_Input data:_
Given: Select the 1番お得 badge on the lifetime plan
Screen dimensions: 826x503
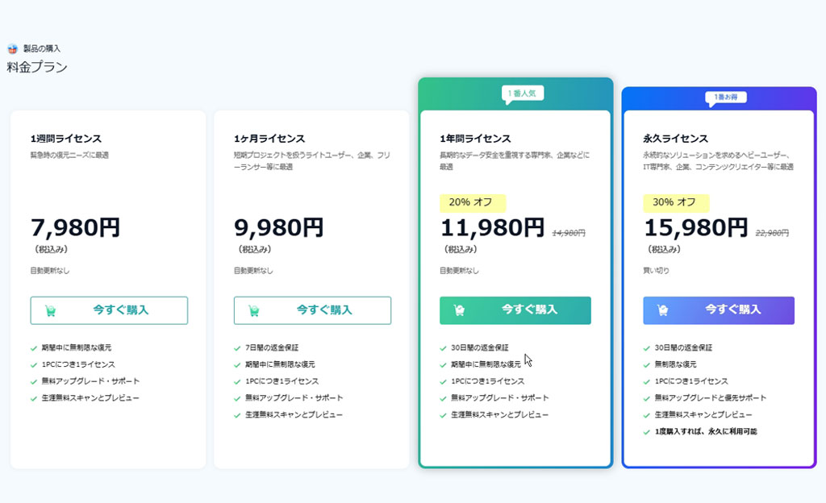Looking at the screenshot, I should pos(726,98).
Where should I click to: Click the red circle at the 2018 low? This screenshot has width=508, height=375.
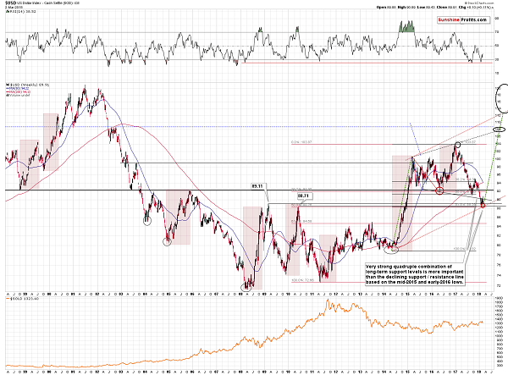coord(483,205)
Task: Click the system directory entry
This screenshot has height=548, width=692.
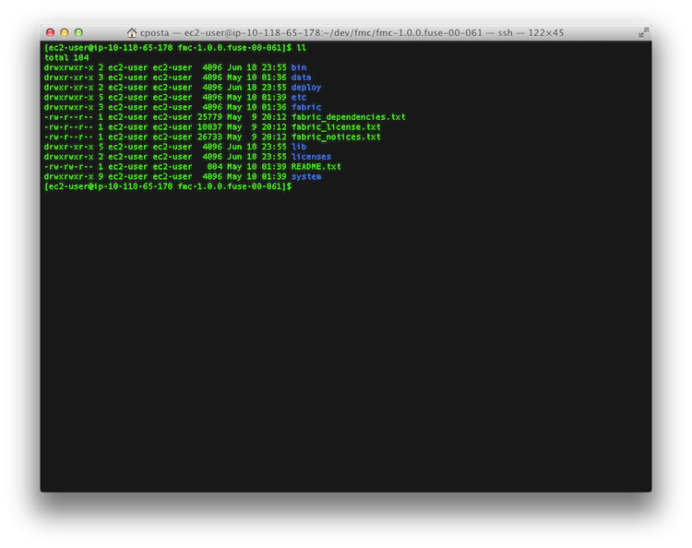Action: pos(306,176)
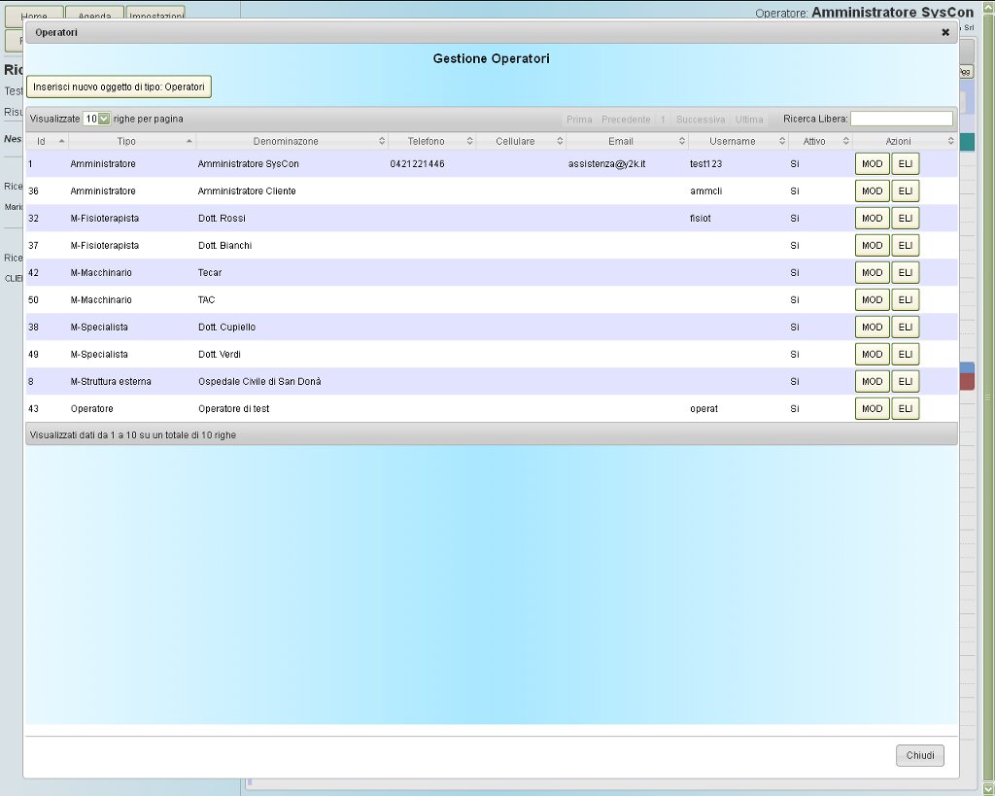
Task: Click the Ricerca Libera search field
Action: 901,119
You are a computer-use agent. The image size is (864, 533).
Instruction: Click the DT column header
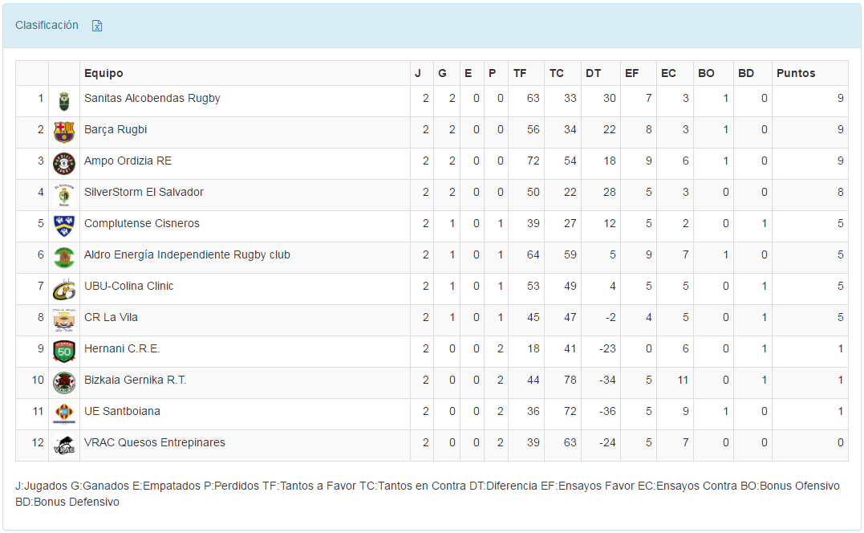(x=593, y=73)
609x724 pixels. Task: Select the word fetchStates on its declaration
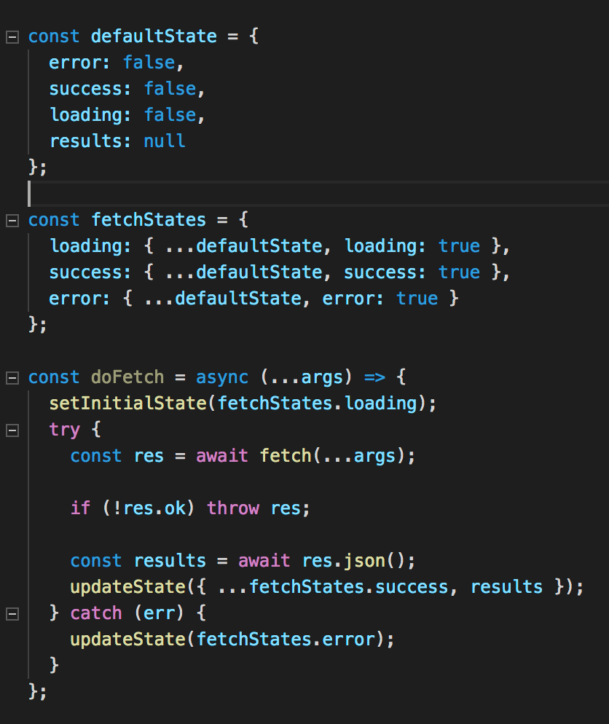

_Exercise:_ If a picture appears in the data, omit it; transcribe all the rest exactly.

_Response to the task:_
Given: Select the 1番お得 badge on the lifetime plan
Screen dimensions: 826x503
Looking at the screenshot, I should pos(726,98).
Where should I click to: Click the red circle at the 2018 low? This screenshot has width=508, height=375.
coord(483,205)
Task: Click the system directory entry
This screenshot has height=548, width=692.
Action: pos(306,176)
Task: Click the Ricerca Libera search field
Action: 901,119
You are a computer-use agent. The image size is (864, 533).
Instruction: Click the DT column header
(x=593, y=73)
609x724 pixels. Task: Select the word fetchStates on its declaration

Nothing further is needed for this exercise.